*TRECHO DO TEXTO:*
###

Memória
banida no Chile
Por Zillah Branco
O medo que um ditador tem de um povo consciente e de
uma história capaz de despertar a solidariedade internacional
levou Pinochet e seus seguidores a tudo fazerem, durante
25 anos, para que a memória chilena fosse apagada. Tal como no
Brasil, a ditadura militar fez-se conhecer como uma «revolução
capitalista» e a cultura americanizada foi adoptada
como moderna e superior aos valores mais
profundos e às imagens tradicionais do país. Como autoritarismo
esquecem que a história é um resultado
e que os seus valores foram forjados através dos quatro séculos
e meio que fizeram do Chile um país produtivo, organizado, com
elevado grau de consciência social e de criatividade em
múltiplos sectores, um povo com marcante personalidade.
O neoliberalismo foi implantado ali antes mesmo de se ter
desenvolvido na Inglaterra pela mão da Sra. Thatcher. O país
serviu de laboratório e recebeu todo o apoio dos Estados Unidos
e outros países interessados em transformar as sociedades
dependentes em importadoras dos seus produtos e fornecedoras de
mão-de-obra barata. Para isso ajudaram a criar uma capa moderna
para a sociedade desde linhas de metro até um estrato
social da classe média (estilo empresário de sucesso
norte-americano) enriquecido e com acesso à ante-sala do poder.
Tendo vivido no Chile durante o período da Unidade Popular e
trabalhado ali pela reforma agrária e organização camponesa,
aprendi a admirar aquele povo cuja história foi sempre feita de
lutas e de elevado sentido de solidariedade. A classe média,
social e economicamente muito próxima dos operários e
camponeses, preocupava-se mais com a instrução e com a
criatividade do que com uma aparência copiada às altas camadas.
Vestiam-se sempre com muito apuro mas de maneira sóbria e
económica. Habitualmente comprava-se móveis e objectos de uso
doméstico nos mercados ou em lojas que os vendiam usados. Tudo
era cuidadosamente tratado incorporando novos traços artísticos
e muito afecto.

###

*LISTA DE TAREFAS:*
1) Responda com base no texto sobre a memória no Chile:
(a) Por quantos anos Pinochet e seus seguidores fizeram de tudo para apagar a memória chilena?
(b) Em que país o neoliberalismo se desenvolveu pela mão da Sra. Thatcher?
(c) Onde a classe média costumava comprar móveis e objetos de uso doméstico?
2) Copie o texto sobre a memória no Chile desde "Tendo vivido no" até "e muito afecto.", inclusive, substituindo "sóbria" por "simples".

*DADOS FORNECIDOS:*
###

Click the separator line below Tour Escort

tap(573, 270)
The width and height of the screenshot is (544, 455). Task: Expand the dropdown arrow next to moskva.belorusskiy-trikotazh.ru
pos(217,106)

###

*RESPOSTAS ESPERADAS:*
1)
(a) Por 25 anos.
(b) Na Inglaterra.
(c) Nos mercados ou em lojas que os vendiam usados.

2)
Tendo vivido no Chile durante o período da Unidade Popular e
trabalhado ali pela reforma agrária e organização camponesa,
aprendi a admirar aquele povo cuja história foi sempre feita de
lutas e de elevado sentido de solidariedade. A classe média,
social e economicamente muito próxima dos operários e
camponeses, preocupava-se mais com a instrução e com a
criatividade do que com uma aparência copiada às altas camadas.
Vestiam-se sempre com muito apuro mas de maneira simples e
económica. Habitualmente comprava-se móveis e objectos de uso
doméstico nos mercados ou em lojas que os vendiam usados. Tudo
era cuidadosamente tratado incorporando novos traços artísticos
e muito afecto.